Category Archives: Video & Audio
MP3s and the Degradation of Listening
Don’t get me wrong! I own three iPods, which I use extensively and absolutely adore for their portability and other obvious advantages. I, of course, use them differently than most listeners. (If you are lazy or impatient, feel free to jump to the bottom of the page and read how.) Most listeners use mp3 players and mp3 files in ways that severely degrade sound quality and eventually deteriorate the listener’s ability to even tell the difference between good and bad sound quality. But more on this a little later.
Disclaimer: For the cynics amongst you, I am not sponsored by any record label trying to boost CD sales; I could actually not care less. All the information below is not product-specific, is based on facts, and is common knowledge to anyone with a basic understanding of the physics of sound, digital sound processing, hearing physiology, and auditory perception. Ignore at your own risk!
CD sound quality
First, let me address some fundamental issues related to the relationship between CD sound data rates and sound quality.
CD quality is usually described in terms of:
- sampling rate (44,100 samples/sec.),
- bit rate (16 bits), and
- stereo presentation.
Doing some simple math, we can figure of that CD-quality sound corresponds to a data rate of 1411 kbits/sec. (44,100 * 16 * 2 = 1,411,200 bits/sec. = ~1411 kbits/sec.) Sampling rate determines the upper frequency limit (corresponding, in general, to timbre, or sound quality) that can be faithfully represented in a digital sound file (about half of the sampling rate). Bit rate determines the dynamic range (i.e. difference between the softest and strongest sound) that can be faithfully represented in a digital sound file (~6 dB per bit).
Given the maximum frequency and dynamic range of safe and functional human hearing (~20 kHz and ~100 dB respectively), CD-quality digital sound is very close to the best sound quality we can ever hear. There have been several valid arguments put forward, advocating the need for sampling rates higher than 44,100 samples/sec. (e.g. 98,200 samples/sec.), bit rates higher than 16 bits (e.g. 24 or 32 bits), and more than two channels (e.g. various versions of surround sound). Depending on the type of sound in question (e.g. the sound’s frequency/dynamic range and spatial spread) and what you want to do with it (e.g. process/analyze it in some way or just listen to it), such increases may or may not result in a perceptible increase in sound quality. So for the vast majority of listening contexts, CD-quality sound (i.e. 1411 kbits/sec. data rate) does correspond to the best quality sound one can hear.
Compressed sound quality
Now, let’s move to compressed quality sound, whether in mp3, iPod, Real, or any other format.
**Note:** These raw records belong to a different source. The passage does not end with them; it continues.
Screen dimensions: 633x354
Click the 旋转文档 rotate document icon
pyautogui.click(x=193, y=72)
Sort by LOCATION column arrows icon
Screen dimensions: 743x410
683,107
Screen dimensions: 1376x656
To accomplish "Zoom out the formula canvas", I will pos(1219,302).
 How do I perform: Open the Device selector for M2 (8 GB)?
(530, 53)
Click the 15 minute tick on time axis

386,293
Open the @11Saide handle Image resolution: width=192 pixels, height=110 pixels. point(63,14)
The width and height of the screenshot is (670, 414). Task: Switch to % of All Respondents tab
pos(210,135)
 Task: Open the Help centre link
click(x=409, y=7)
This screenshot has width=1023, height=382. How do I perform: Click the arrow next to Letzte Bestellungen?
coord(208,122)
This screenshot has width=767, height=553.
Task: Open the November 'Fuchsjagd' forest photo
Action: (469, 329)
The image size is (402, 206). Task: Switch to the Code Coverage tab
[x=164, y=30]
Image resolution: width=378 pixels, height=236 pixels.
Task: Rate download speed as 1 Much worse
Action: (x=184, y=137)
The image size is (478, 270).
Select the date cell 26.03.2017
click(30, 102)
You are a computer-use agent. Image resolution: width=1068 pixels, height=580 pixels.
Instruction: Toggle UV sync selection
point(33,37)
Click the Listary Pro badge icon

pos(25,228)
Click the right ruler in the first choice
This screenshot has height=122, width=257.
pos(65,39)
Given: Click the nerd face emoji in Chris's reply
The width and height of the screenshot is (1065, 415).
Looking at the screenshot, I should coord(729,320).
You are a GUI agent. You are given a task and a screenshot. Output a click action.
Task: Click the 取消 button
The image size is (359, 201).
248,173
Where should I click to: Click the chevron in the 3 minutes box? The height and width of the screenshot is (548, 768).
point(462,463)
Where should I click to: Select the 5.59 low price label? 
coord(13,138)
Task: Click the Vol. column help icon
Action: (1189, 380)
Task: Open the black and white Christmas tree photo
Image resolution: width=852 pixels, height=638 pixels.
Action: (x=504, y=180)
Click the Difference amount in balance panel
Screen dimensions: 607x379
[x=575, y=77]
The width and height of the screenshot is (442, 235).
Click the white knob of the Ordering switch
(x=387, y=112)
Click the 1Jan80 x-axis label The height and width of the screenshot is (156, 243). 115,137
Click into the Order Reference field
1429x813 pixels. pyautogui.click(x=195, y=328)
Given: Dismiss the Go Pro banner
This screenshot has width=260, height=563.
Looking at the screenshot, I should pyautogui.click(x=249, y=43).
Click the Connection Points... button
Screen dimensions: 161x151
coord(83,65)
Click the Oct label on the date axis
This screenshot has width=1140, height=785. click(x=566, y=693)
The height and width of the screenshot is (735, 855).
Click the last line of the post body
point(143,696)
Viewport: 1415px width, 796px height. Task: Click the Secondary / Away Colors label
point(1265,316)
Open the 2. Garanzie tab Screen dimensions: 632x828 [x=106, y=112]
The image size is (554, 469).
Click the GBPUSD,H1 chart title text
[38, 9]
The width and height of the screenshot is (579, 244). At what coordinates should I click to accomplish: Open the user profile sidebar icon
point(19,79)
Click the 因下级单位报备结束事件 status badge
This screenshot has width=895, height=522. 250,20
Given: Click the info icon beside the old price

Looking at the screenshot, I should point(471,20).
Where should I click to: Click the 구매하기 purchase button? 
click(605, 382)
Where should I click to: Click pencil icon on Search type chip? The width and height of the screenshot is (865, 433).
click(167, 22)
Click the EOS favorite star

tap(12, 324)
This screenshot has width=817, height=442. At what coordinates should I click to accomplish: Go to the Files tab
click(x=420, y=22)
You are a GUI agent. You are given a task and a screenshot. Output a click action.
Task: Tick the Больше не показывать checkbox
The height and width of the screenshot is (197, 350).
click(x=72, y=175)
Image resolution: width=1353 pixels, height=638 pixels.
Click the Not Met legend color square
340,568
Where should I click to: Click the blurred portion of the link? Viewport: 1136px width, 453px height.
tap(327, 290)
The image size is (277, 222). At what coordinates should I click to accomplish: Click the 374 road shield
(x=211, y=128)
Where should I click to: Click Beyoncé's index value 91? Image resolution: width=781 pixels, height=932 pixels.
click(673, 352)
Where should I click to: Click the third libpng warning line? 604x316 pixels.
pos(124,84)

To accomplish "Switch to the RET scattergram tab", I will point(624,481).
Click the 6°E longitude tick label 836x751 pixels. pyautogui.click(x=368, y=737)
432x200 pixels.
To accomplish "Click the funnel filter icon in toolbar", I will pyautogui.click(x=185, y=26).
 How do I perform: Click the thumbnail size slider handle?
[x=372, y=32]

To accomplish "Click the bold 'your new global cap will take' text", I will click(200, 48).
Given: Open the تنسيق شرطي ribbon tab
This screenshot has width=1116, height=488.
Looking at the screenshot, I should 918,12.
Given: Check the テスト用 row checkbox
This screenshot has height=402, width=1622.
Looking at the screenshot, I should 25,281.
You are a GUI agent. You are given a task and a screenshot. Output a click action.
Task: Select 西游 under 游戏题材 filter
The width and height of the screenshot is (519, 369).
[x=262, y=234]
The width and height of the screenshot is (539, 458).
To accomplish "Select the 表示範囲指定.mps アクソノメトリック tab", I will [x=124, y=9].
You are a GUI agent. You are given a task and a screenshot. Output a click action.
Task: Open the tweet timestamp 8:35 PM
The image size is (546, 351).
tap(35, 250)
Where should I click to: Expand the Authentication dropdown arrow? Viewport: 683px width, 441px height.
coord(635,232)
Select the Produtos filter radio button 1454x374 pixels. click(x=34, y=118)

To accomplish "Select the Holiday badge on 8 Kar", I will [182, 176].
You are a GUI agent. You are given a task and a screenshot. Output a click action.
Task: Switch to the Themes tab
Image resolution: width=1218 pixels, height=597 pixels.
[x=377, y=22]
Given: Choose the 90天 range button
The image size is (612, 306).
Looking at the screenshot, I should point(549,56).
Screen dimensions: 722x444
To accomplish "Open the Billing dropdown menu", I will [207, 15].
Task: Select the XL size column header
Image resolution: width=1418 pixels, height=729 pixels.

Every sound-compression technique has two objectives:
a) to reduce a sound file’s data rate and therefore overall file size (for easier download and storage) and
b) to accomplish (a) without noticeably degrading the perceived quality of the sound.
Sound-compression algorithms basically remove bits from a digital sound file and select the bits to be removed so that the information that will be lost will not be perceived by listeners as a noticeable loss in quality.
Compression algorithms base their selective removal of information from a digital file on three perceptual principles:
- Just noticeable difference in frequency and intensity:
Our ears’ ability to perceive frequency and intensity differences as pitch and loudness differences respectively is not as fine grained as the frequency and intensity resolution supported by CD-quality sound. So it is possible to selectively remove some relevant information without the listeners noticing their removal. - Masking:
Strong sounds at one frequency can mask soft sounds at nearby frequencies, making them inaudible. It is, therefore possible to remove digital information representing soft frequencies that are closely surrounded by much stronger frequencies, without the listeners noticing the removal, since they would not have been able to hear such soft sounds in the first place. - Dependence of loudness on frequency:
Even if different frequencies have the same intensity they do not sound equally loud. In general, for a given intensity, middle frequencies sound louder than high frequencies, which sound louder than low frequencies. Given the phenomenon of masking described above, this dependence of loudness on frequency allows us to remove some soft frequencies even if they are further away from a given strong frequency, providing an additional opportunity to remove bits (information) from a digital file without listeners noticing the loss. In addition, the dynamic range of hearing is much lower for low than for middle and high frequencies and may be adequately represented by ~10 versus 16 bits, offering one more possibility for unnoticeable data-rate reduction.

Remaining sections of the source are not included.